Ok, so onward to the HE FORGAVE HIMSELF bit. I really think, like Paula what’s-her-name and Rielle Hunter, they feel entitled to have the affair. They rationalize that they really ‘deserved’ to do it. Now they got’ found out’, they will pay lip service to God, Family and Apple Pie and whatever else they deem necessary to try to pull the wool over our eyes. The funny part is, now that we are on to them, it is a fruitless exercise. However, in their self-absorbed rose colored view, they don’t notice it.

My ex told me at first he didn’t deserve my forgiveness. Later, he said he knew I would never forgive him. It would have helped had he told me what the fuck was going on….but no, he was such a coward he didn’t even have the balls to tell me to my face what shenanigans he was up to.

Honestly, I don’t think he even believed there was much to ‘forgive’. My feeling is that he wanted to manipulate ME into believing he was ‘sorry’ for being a ‘flawed man’. I think this because he wanted to set the stage for the divorce. After I had him served, he had the audacity to say he thought we could do our divorce ourselves and leave the ‘other lawyers’ out of it. Are you fucking kidding me? He WAS a lawyer and he wanted me to TRUST HIM after all the shit he did?

Bottom line: I STILL don’t think he feels the need for forgiveness because in his mind, what he has done was acceptable. He made me out to be a Dragon lady and Shrew. Whatever.

Kara
Kara
10 years ago

I haven’t heard “I’ve forgiven myself.” But I have heard “You can’t accept the truth,” “You’re trying to paint me as a bad person” and “I’m trying to fix things from my past.”

Give me a f*cking break.

I can accept the truth that he cheated on me with a bunch of people and he’s pissed that I didn’t just sit and keep quiet about it.

I’m not painting him as a bad person, I’m painting him as WHO HE ACTUALLY IS. A lying, self-absorbed cheater who did horrible things behind my back and abused me.

And I really do not give a shit what he’s trying to “fix” in any time of his life.

Kara
Kara
10 years ago
Reply to  Kara

Oh, I forgot to mention.
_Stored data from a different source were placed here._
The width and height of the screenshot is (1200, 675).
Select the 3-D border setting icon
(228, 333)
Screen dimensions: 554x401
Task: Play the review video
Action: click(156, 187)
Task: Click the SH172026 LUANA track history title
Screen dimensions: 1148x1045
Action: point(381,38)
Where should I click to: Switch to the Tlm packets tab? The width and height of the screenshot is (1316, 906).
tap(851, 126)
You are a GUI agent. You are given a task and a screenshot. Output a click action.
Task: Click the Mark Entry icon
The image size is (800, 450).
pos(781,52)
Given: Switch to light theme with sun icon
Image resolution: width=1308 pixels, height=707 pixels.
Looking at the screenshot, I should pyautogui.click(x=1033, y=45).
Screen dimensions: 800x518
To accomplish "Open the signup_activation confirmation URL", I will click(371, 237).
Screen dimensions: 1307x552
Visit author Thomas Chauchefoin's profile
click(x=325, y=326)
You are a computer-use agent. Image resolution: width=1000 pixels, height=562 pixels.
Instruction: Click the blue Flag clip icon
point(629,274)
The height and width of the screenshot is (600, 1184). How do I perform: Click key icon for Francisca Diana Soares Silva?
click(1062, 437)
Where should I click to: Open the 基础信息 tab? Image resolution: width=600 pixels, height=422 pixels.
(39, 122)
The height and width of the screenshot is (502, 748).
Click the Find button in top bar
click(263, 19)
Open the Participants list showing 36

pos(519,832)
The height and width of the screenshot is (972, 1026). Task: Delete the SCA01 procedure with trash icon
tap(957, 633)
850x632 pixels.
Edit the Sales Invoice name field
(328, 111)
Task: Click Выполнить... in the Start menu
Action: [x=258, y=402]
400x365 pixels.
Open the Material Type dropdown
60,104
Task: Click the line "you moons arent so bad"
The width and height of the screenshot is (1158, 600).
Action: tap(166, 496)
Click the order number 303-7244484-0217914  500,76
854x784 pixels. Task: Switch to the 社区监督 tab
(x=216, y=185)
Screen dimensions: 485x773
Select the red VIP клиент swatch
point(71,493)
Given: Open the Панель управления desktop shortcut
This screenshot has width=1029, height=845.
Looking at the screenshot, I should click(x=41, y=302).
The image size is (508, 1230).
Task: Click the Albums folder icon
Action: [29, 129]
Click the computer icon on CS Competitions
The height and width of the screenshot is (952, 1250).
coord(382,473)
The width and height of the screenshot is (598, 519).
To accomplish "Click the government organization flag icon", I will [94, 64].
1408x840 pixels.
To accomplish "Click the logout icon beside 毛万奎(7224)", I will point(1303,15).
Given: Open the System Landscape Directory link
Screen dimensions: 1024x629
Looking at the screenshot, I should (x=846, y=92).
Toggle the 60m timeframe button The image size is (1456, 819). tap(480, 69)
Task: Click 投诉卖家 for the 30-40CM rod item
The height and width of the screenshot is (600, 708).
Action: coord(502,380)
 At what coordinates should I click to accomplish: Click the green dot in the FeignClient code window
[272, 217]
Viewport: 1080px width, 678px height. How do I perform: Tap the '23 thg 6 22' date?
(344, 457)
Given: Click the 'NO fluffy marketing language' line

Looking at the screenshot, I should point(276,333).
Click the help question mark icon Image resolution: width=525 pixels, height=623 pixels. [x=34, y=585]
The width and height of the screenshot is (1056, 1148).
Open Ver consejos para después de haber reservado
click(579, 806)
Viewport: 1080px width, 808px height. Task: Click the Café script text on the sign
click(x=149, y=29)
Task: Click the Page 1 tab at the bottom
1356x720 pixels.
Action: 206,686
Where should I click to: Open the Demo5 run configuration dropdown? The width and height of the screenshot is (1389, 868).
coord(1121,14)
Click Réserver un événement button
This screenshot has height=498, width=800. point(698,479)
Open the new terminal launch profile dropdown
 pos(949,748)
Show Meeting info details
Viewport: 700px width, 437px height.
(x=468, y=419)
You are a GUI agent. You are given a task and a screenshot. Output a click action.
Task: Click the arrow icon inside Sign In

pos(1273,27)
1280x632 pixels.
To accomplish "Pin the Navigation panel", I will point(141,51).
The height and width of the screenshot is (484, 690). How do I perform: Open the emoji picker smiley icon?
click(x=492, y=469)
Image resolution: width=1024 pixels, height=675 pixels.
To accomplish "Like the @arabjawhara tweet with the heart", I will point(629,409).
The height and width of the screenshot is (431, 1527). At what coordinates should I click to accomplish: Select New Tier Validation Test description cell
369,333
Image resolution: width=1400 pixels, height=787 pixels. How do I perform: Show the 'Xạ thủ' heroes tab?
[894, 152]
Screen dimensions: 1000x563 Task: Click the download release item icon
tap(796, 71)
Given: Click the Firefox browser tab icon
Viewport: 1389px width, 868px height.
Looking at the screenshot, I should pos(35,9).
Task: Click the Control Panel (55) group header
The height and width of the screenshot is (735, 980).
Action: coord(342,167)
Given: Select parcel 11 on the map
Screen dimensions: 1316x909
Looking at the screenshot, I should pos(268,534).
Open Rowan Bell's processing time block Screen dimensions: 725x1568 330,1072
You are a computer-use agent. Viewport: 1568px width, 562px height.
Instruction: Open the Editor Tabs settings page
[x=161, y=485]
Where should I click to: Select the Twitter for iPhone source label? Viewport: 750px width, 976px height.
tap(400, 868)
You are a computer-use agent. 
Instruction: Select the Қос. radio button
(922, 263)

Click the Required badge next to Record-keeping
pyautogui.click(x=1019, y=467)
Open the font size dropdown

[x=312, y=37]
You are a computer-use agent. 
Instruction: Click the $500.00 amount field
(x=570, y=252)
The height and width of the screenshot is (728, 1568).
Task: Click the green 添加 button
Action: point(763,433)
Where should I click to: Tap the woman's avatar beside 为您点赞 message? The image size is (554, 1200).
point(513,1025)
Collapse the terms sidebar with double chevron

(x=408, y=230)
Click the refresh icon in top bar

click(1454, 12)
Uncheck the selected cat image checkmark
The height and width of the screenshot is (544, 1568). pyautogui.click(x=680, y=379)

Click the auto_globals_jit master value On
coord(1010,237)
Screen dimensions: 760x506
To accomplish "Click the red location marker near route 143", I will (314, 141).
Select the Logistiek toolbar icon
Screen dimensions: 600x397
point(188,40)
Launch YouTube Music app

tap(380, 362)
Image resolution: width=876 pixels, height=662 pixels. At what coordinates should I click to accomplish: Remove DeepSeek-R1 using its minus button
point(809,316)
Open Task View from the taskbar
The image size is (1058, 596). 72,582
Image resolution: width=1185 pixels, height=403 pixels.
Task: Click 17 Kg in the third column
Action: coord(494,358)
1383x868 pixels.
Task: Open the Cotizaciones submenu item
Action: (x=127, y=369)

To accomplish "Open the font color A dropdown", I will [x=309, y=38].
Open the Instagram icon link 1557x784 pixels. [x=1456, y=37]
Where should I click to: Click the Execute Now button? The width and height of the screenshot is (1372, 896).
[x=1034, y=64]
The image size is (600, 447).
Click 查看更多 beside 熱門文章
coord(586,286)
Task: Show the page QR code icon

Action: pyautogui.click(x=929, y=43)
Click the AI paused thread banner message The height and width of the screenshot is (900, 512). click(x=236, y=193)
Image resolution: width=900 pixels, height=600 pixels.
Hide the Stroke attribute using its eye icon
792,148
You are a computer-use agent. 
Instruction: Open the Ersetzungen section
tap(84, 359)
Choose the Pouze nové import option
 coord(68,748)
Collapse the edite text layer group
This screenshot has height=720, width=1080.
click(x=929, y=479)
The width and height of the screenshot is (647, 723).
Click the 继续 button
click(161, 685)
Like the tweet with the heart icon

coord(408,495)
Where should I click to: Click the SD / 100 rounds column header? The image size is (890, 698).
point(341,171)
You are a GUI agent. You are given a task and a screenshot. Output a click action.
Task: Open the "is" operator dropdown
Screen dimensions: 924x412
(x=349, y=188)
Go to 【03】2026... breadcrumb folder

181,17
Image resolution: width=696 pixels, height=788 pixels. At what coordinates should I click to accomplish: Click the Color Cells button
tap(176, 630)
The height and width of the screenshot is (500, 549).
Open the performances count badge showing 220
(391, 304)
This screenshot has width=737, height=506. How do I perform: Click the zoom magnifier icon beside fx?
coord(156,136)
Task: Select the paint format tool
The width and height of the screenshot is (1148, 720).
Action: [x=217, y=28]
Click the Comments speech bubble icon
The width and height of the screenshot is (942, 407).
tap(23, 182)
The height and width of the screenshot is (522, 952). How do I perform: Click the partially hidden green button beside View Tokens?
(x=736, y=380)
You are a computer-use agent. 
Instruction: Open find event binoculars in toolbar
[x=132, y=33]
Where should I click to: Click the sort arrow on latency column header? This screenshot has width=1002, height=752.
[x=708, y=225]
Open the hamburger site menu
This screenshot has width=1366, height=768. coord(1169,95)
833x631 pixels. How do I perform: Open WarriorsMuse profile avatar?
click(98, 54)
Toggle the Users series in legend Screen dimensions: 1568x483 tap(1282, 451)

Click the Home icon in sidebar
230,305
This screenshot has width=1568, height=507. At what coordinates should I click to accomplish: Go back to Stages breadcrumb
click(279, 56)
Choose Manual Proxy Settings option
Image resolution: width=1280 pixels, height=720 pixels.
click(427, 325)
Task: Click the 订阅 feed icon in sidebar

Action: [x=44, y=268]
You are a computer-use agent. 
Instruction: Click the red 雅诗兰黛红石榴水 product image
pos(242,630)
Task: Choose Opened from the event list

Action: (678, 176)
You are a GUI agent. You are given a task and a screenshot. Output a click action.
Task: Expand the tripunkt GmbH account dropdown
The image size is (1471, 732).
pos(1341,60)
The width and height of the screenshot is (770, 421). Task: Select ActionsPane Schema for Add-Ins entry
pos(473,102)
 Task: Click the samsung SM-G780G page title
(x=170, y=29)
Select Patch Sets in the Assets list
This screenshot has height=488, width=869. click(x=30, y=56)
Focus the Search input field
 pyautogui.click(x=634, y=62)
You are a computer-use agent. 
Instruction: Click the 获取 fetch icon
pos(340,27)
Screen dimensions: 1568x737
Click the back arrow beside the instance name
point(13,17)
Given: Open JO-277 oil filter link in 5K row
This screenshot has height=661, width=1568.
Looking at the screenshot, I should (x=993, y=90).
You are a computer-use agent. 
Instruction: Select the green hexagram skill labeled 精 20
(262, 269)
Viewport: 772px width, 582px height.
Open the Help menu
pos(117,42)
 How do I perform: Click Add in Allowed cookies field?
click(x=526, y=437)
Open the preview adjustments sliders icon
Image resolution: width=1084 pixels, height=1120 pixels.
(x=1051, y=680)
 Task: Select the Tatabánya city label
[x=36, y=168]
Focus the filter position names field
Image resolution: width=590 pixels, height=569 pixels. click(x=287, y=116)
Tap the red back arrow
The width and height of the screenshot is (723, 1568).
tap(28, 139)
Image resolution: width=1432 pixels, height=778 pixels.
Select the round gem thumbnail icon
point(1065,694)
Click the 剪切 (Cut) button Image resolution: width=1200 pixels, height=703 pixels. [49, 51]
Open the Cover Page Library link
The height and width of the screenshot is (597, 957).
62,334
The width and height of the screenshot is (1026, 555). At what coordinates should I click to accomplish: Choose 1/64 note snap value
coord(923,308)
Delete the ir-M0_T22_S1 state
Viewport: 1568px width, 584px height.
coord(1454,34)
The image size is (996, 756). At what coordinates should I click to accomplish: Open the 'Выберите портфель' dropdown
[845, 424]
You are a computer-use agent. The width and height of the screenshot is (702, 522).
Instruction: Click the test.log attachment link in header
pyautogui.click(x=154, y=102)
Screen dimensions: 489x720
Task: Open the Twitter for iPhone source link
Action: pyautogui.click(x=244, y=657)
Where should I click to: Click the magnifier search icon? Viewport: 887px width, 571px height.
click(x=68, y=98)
He says all this to me, but then turns around and tells anyone who will listen that I’m a “compulsive liar that has a problem.”

Yeah, okay dude. If you were really trying to fix anything in your past, you wouldn’t still be trying to cover it up. Clearly our definitions of “fixing” something are very different.

Karen
Karen
10 years ago

I haven’t heard ‘I forgive myself’, because that would imply admitting he did something that might require forgiveness. But I did keep hearing, about the 1st affair (after which he did very little to repair the relationship or the damage the affair had done – I was doing all the work and keeping it together), that ‘you never forgave me’.
Well, ya know, where I come from, if someone would like to be forgiven, they do have to apologize and express some remorse and SHOW that they are working to repair the damage. Never did any of those things, so yeah, I never did forgive him, and therefore never started trusting him again. Didn’t get all paranoid or controlling about that distrust – I figured he was a big boy and perfectly capable of making his own decisions. But I kept my eyes wide open, gave him enough rope to hang himself … which of course, he did. I found out about the 2nd affair (years later) FAST, and kicked his ass to the curb FAST.

Sigh. Live and learn.

mark
mark
10 years ago

maby at some point some of them really do feel bad for a period of time.(im sure they HATE that)

so forgiving themselves Might be like winning the lottery.or getting out of jail free or buying a new car.

they can all go fuck themselves

all the better if they wallow in misery. il never have a drop of empathy for a cheater again

Kelly
Kelly
10 years ago
Reply to  mark

“they can all go fuck themselves”

With you on that one Mark. I’ve been thinking lately that this phrase really sums it all up for me, and my thoughts on what all of our ex- asswipes should do.

astounded
astounded
10 years ago

I came here looking for support. Boy did I come to the wrong place. You people are unable to see past an act and look at the reasons. Your cheaters are better off without you.